Bug Bites

Mosquitoes, horse flies, chiggers…I’ve had more bites on my legs and arms this year than I can remember from summer’s past. It’s disturbing when I don’t remember the bite before I sleep and wake up with swelling and itching. The first thought, “There’s been a spider in my bed and I didn’t see it!” Whether that is true or not, I’m repelled by what I don’t know, but imagine.

Yep…shivers down the spine.

Regular bug bites…we’ve all had them.

What truly bugs me and really bites is this change in our normal lives. Like most of the people living in this pandemic world I want my old life back! As mundane and boring as it was…I miss it.

I don’t want to wonder if the person I’m passing on the trail or in the grocery store is free from ‘the Corona.’ To not be critical if there’s not a mask on their face or it’s being worn the incorrect way…off the nose or worse…hanging below their chin. I don’t want to wonder if they are washing their hands and being safe and if the air I just breathed in is full of tiny droplets of disease that I can’t see.

I’d simply like to smile at them, wish them a wonderful day, but that’s not my normal or anyone else’s normal now.

- Information provided
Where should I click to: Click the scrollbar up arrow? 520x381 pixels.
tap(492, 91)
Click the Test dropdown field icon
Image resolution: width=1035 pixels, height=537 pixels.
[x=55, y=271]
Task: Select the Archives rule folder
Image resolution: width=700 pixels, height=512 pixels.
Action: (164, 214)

==

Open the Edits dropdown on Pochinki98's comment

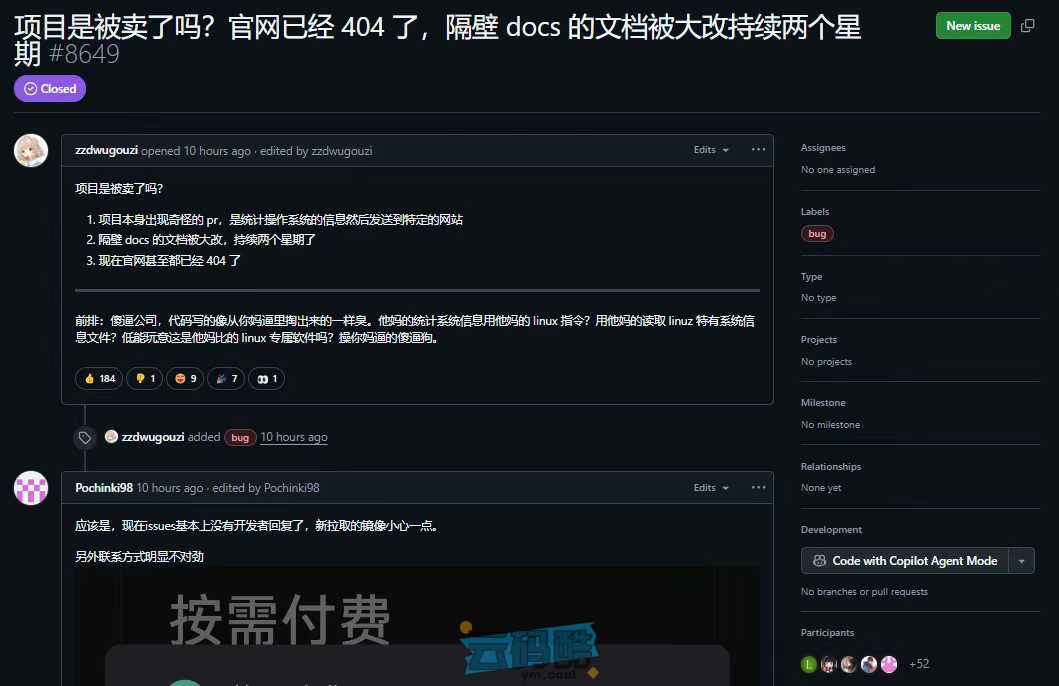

- What this task involves
Reproduce the portion of the bug bites text above from "What truly bugs" to "else’s normal now.", word for word.

- Answer to this exercise
What truly bugs me and really bites is this change in our normal lives. Like most of the people living in this pandemic world I want my old life back! As mundane and boring as it was…I miss it.

I don’t want to wonder if the person I’m passing on the trail or in the grocery store is free from ‘the Corona.’ To not be critical if there’s not a mask on their face or it’s being worn the incorrect way…off the nose or worse…hanging below their chin. I don’t want to wonder if they are washing their hands and being safe and if the air I just breathed in is full of tiny droplets of disease that I can’t see.

I’d simply like to smile at them, wish them a wonderful day, but that’s not my normal or anyone else’s normal now.